## Brano scelto

== == ==

A cinque anni da Amour, Michael Haneke ha fatto ritorno a Cannes con Happy End. Benché il film sia stato realizzato in seguito all’interruzione del precedente progetto (che avrebbe dovuto intitolarsi Flash Mob) a causa di alcuni problemi sorti in fase di casting, non si avverte però un’aritmia rispetto ad Amour. La continuità è anzi sancita dalla presenza di Georges Laurent, il pater familias, interpretato ancora una volta da Jean-Louis Trintignant, il quale racconta alla nipote di aver soffocato la moglie dopo anni di agonia.
Il titolo potrebbe far supporre – erroneamente – la riattivazione di un dispositivo beffardo, pronto ad aggredire lo spettatore in un modo non troppo distante da quello alla base di Funny Games: ci si aspetterebbe di rintracciare una tendenza alla farsa grandguignolesca, un’ambiguità maliziosa già sancita dai titoli-sberleffi delle due opere. Potrebbe mai Haneke volere concepire un film che abbia un lieto fine? Eppure non c’è nessuna intenzione di depistare o ironizzare mettendo a dura prova le certezze morali dello spettatore; anche nei capitoli più ostici e azzardati della sua carriera, Haneke non ha mai lasciato che la pomposità da polemista prendesse il sopravvento, trasformando le sue opere in una tirata magmatica, tanto invasata quanto sterile, pronta per essere archiviata anzitempo nel florilegio delle boutades pseudopolitiche.
Il pessimismo hobbesiano – nonché una certa “mediocritas” che gli impedisce di figurare tra le opere maggiori del regista – potrebbe suggerire l’accostamento a Il tempo dei lupi (2004), laddove, invece, in Happy End la diffidenza interumana è molto più circoscritta e, soprattutto, emendabile: prospettiva paradossale – si dirà – o persino cantonata bella e buona, pressoché inevitabile quando si scandaglia l’intimità fantasmatica di una famiglia borghese, tema di per sé frusto, rabberciandolo così da rimanere al passo con i tempi della rivoluzione digitale. Al contrario, è proprio in questo senso che il film funziona meglio, impedendo che si corrobori l’equivalenza corriva tra interconnessione virtuale – social – e isolamento materiale. Haneke, in sintonia con Georges, non è un settantenne burbero che aborre la tecnologia e si dimostra, invece, ben consapevole dei meccanismi alla base del video sharing e della messaggistica istantanea.

== == ==

## Record
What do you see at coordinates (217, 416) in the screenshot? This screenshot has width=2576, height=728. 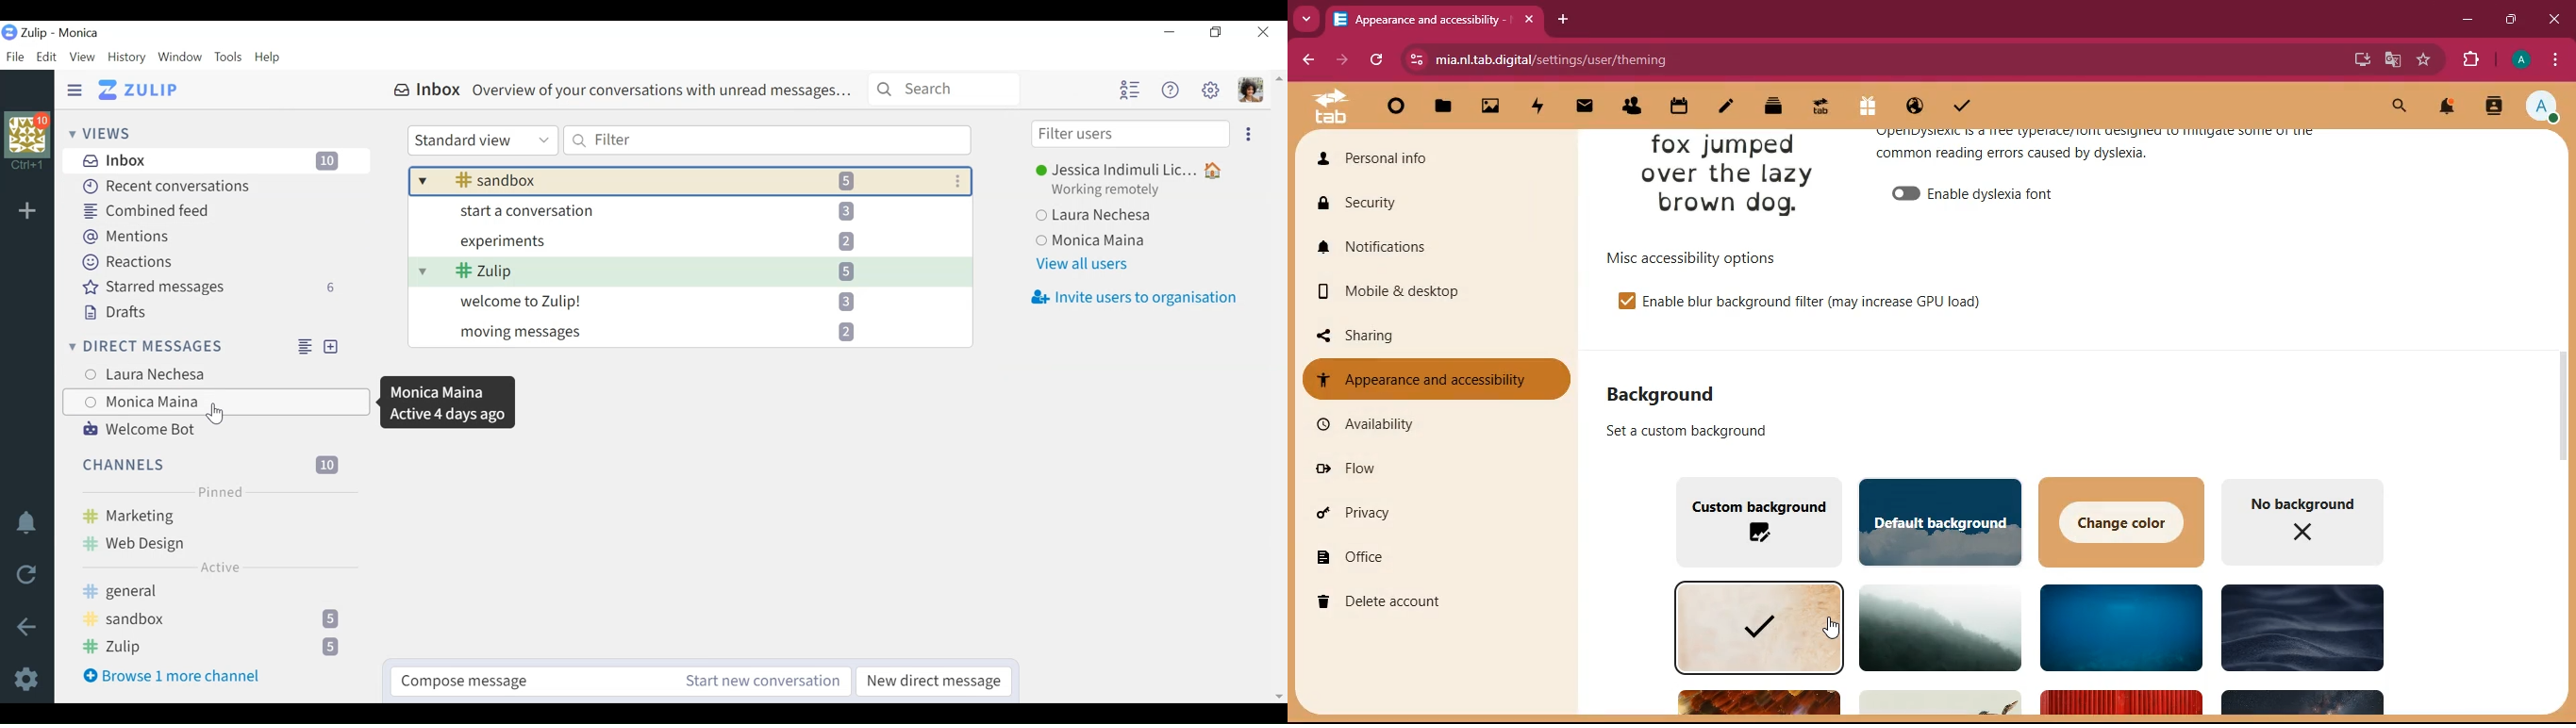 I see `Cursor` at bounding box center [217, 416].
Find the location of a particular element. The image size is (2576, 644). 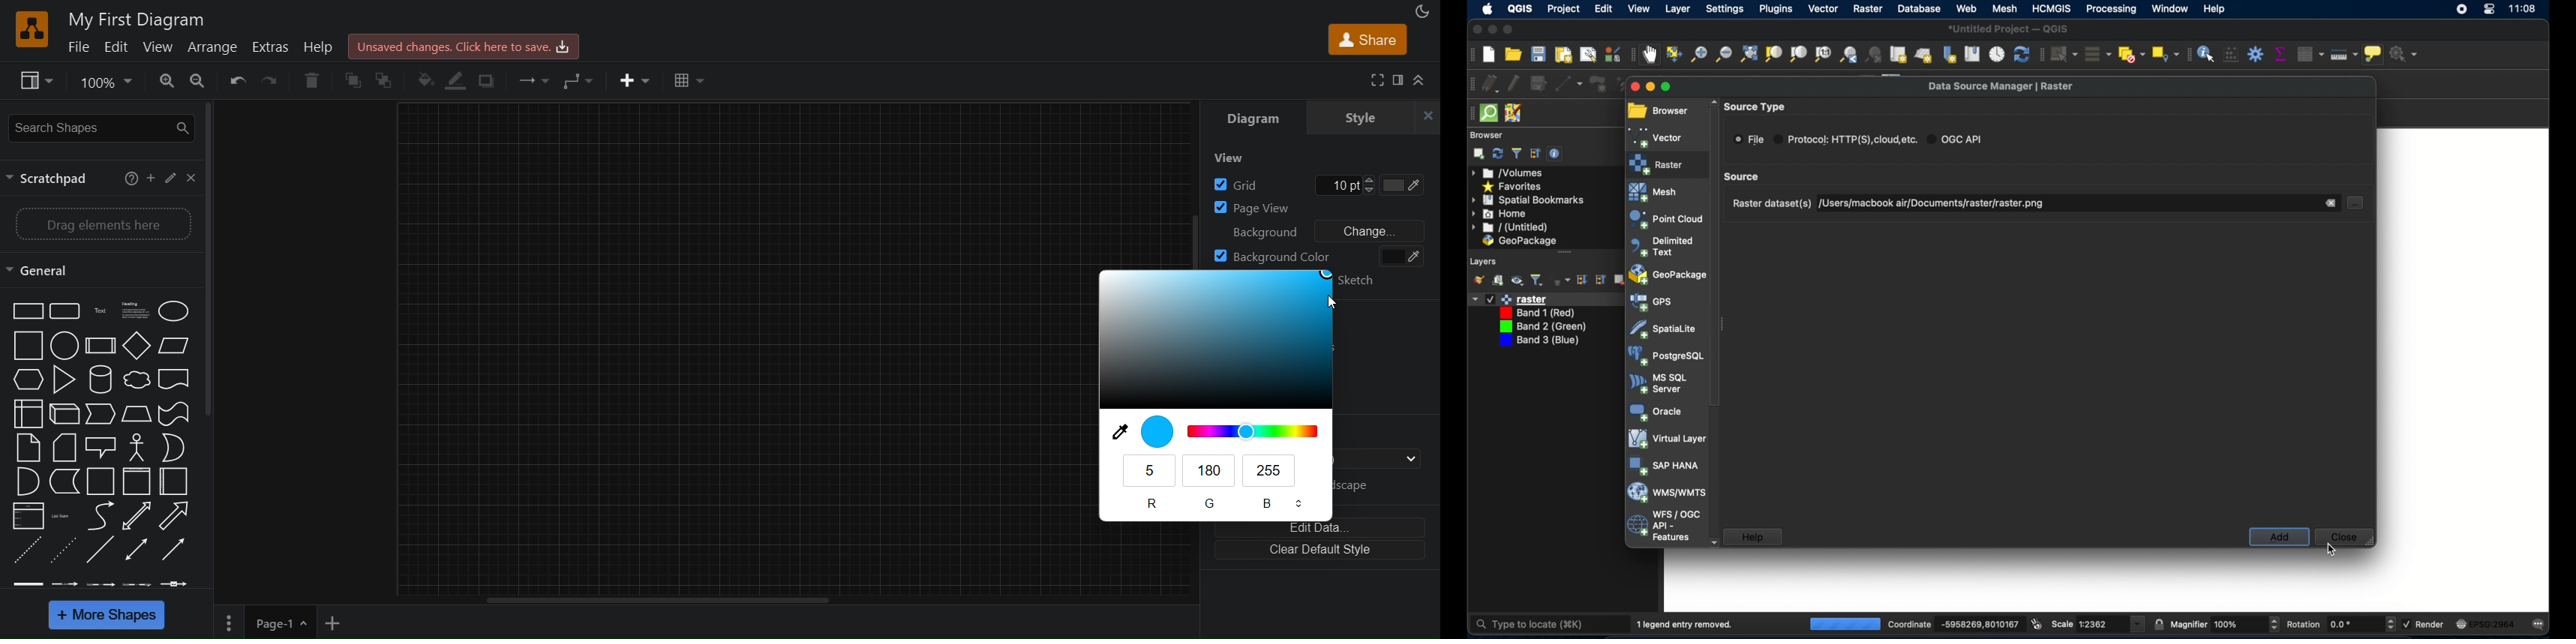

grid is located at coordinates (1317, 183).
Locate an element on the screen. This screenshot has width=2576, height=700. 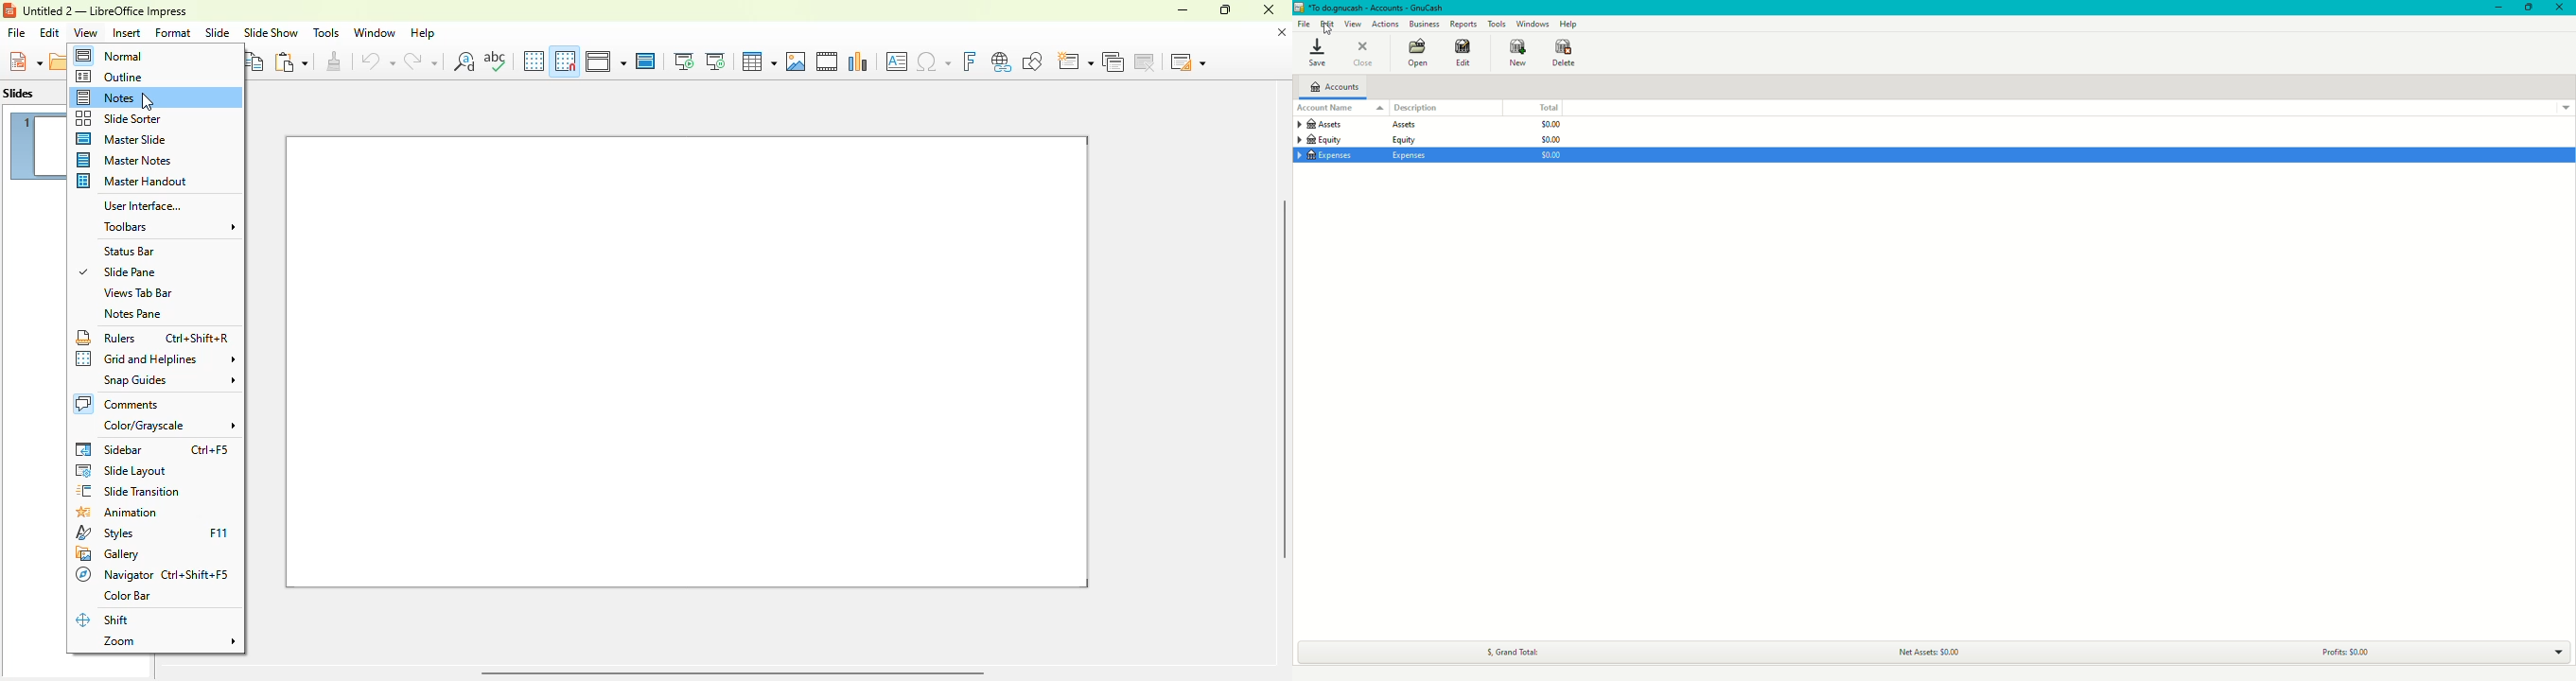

== == ==

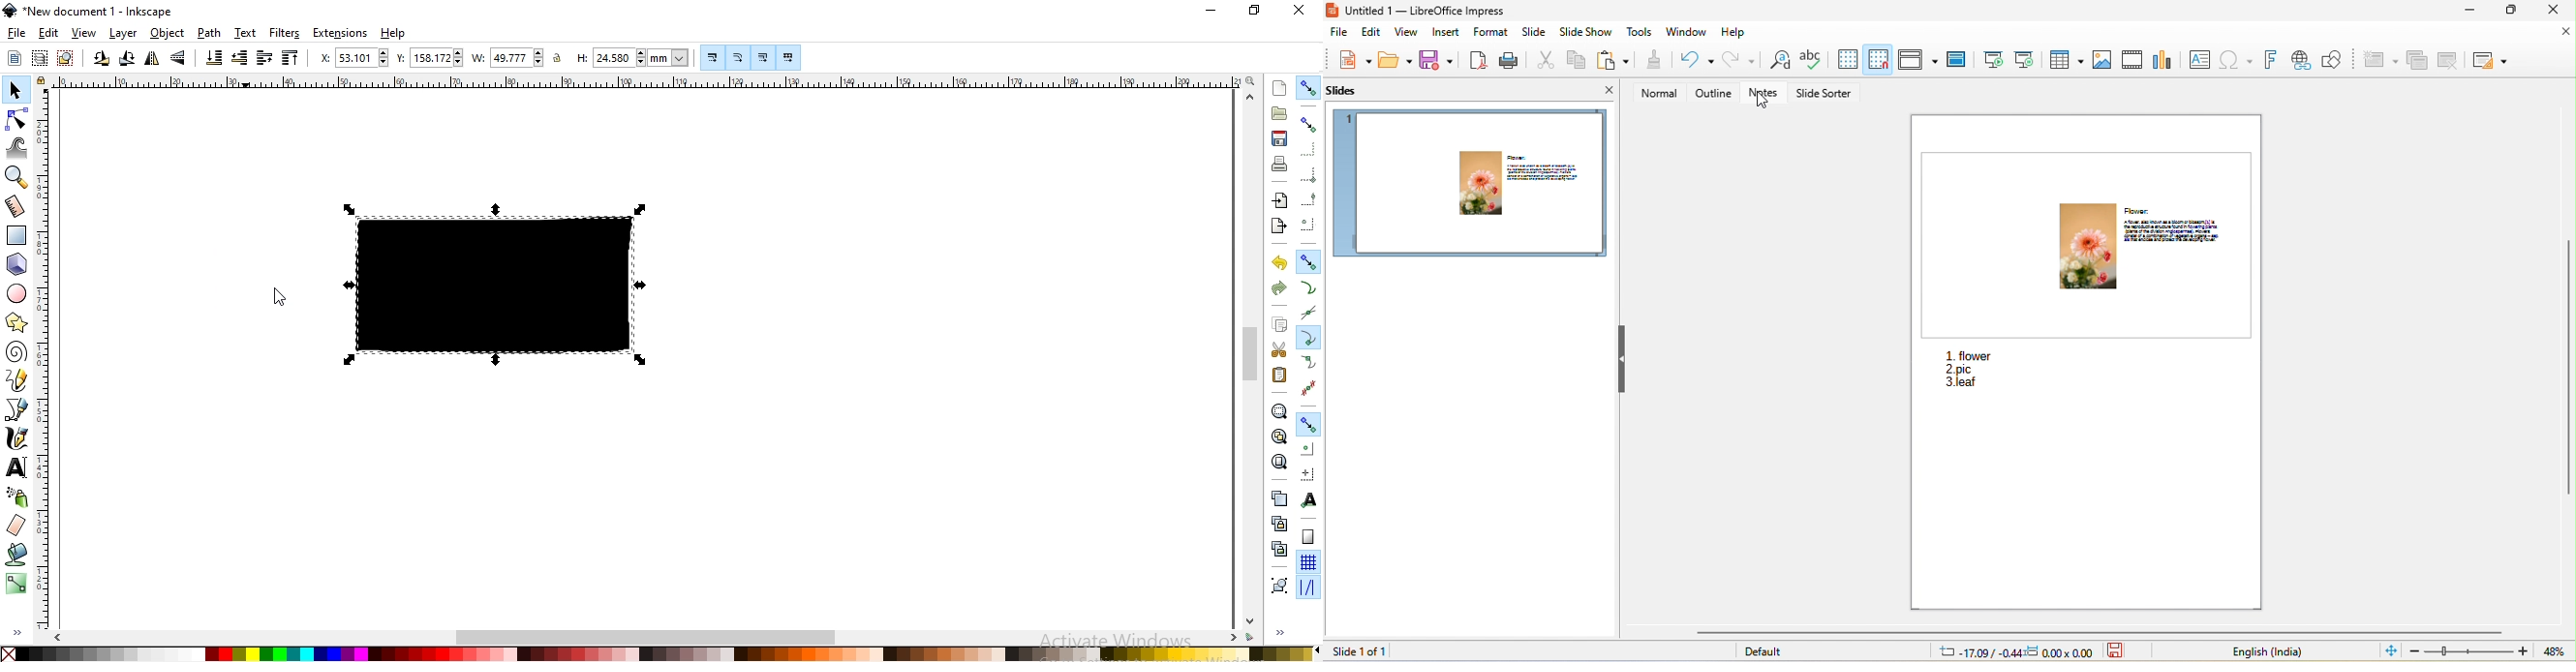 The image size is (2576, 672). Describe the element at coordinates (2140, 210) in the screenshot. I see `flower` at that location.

== == ==

## Istruzioni
1. Rispondi a queste domande sul brano su Happy End:
(a) Quale titolo avrebbe dovuto avere il progetto interrotto prima di Happy End?
(b) Quale attore interpreta Georges Laurent?
(c) A quale film del 2004 potrebbe far pensare il pessimismo hobbesiano di Happy End?
2. Prosegui il brano su Happy End a partire dalla sua ultima frase.

## Risposte attese
1.
(a) Flash Mob.
(b) Jean-Louis Trintignant.
(c) Il tempo dei lupi.

2.
La sequenza d’apertura, interamente composta da scampoli di video girati (e commentati) con lo smartphone dalla dodicenne Eve (Fantine Harduin), presenta il personaggio più intenso, assieme a quello di nonno Georges, nella sua fame di vita e che, pertanto, non può accontentarsi di un’esistenza abietta, alla quale sarebbe preferibile il suicidio. È allora in tal senso che la diffidenza hanekiana si arresta alle soglie del mondo degli adulti, universo impenetrabile a causa della propria superstizione monomaniaca secondo la quale l’essere umano può trovare realizzazione soltanto nell’Azione. Quest’universo diventa dunque luogo della condanna, prigione sopraindividuale che riflette, su scala macroscopica, gli arabeschi della prigione corporea entro la quale gli adulti trascorrono le proprie esistenze e all’interno delle quali si scoprono artefici della propria autoriduzione a (s)oggetti, frutti delle loro opere che, grazie all’artificio retorico della prosopopea, si rivoltano contro i loro stessi creatori: basti pensare alla magistrale sequenza della frana che investe il cantiere dei Laurent causando per di più il grave infortunio di un operaio.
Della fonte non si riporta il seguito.